The setup
Evaluation has a budget. Human review costs time, model judges cost money, and full-suite runs cost latency. The answer is not "run less." The answer is to spend evaluation effort where it changes decisions.
Picture this
Mental model
Tier the suite: deterministic schema checks, cheap lexical or rule checks, sampled judge checks, human review for high-risk or disagreement cases, and full batch runs before major releases.
Good
The good version samples by risk slice, runs heavyweight judges on uncertain or high-impact examples, and tracks cost per decision. It can explain why a test runs nightly instead of per commit.
Bad
The bad version either runs everything always or nothing until launch week. Both are expensive: one in compute, the other in incidents. Choose your invoice.
Ugly
The ugly reality is budget pressure. Teams may remove the most expensive evals first, even if they guard the highest-risk failures.

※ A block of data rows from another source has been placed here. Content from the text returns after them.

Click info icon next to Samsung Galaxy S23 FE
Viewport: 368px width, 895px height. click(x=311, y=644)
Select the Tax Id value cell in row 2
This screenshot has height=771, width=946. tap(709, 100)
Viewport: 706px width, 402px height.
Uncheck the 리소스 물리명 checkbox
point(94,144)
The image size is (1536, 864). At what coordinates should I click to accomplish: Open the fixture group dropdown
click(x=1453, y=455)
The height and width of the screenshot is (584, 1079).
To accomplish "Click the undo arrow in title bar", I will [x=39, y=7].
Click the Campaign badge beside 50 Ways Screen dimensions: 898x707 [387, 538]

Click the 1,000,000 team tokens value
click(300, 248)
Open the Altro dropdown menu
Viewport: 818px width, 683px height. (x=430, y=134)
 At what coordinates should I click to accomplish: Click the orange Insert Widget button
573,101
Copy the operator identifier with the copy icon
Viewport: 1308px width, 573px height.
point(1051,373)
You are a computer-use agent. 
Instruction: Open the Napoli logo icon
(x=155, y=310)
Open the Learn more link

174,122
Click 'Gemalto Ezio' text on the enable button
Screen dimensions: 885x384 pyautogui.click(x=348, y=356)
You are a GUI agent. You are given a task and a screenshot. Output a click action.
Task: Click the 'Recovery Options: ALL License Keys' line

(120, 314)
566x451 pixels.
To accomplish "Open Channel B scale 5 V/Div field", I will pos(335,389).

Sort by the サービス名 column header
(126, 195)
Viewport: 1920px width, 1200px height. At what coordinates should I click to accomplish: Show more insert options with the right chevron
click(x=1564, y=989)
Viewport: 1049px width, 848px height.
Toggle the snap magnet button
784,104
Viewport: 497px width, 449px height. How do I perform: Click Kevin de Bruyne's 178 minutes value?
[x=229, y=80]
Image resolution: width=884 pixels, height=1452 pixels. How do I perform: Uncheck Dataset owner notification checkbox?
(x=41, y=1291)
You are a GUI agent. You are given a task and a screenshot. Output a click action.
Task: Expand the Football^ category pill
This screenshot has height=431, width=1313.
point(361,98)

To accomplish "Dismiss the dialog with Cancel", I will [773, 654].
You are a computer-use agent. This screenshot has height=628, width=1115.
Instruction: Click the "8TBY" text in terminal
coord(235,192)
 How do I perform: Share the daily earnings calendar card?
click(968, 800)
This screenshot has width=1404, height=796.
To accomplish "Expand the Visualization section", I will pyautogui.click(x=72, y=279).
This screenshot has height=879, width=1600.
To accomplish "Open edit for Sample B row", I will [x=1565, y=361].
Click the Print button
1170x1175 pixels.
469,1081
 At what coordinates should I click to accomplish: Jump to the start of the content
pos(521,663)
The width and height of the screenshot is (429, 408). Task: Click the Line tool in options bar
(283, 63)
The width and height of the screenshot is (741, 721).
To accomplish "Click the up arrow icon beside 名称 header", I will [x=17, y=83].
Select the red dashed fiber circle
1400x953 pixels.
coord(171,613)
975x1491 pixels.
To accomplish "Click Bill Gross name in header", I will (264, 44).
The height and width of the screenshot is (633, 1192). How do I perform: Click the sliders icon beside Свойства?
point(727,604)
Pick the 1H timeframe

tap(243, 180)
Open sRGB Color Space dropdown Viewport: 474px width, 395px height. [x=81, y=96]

Keep risk and cost visible together.
Artifact to produce
Create an eval budget table: check, cost, runtime, trigger, risk covered, sampling rate, and owner.
Budget review
| Question | Why it matters |
|---|---|
| Which checks are cheap enough for every PR? | Fast checks protect developer flow. |
| Where is expensive judging concentrated? | Spend where uncertainty matters. |
| What risk would be exposed by reducing sample size? | Savings can hide weakest slices. |
Chapter takeaway
Eval cost is not waste if it prevents bad decisions. It is waste when nobody knows what decision the spend supports.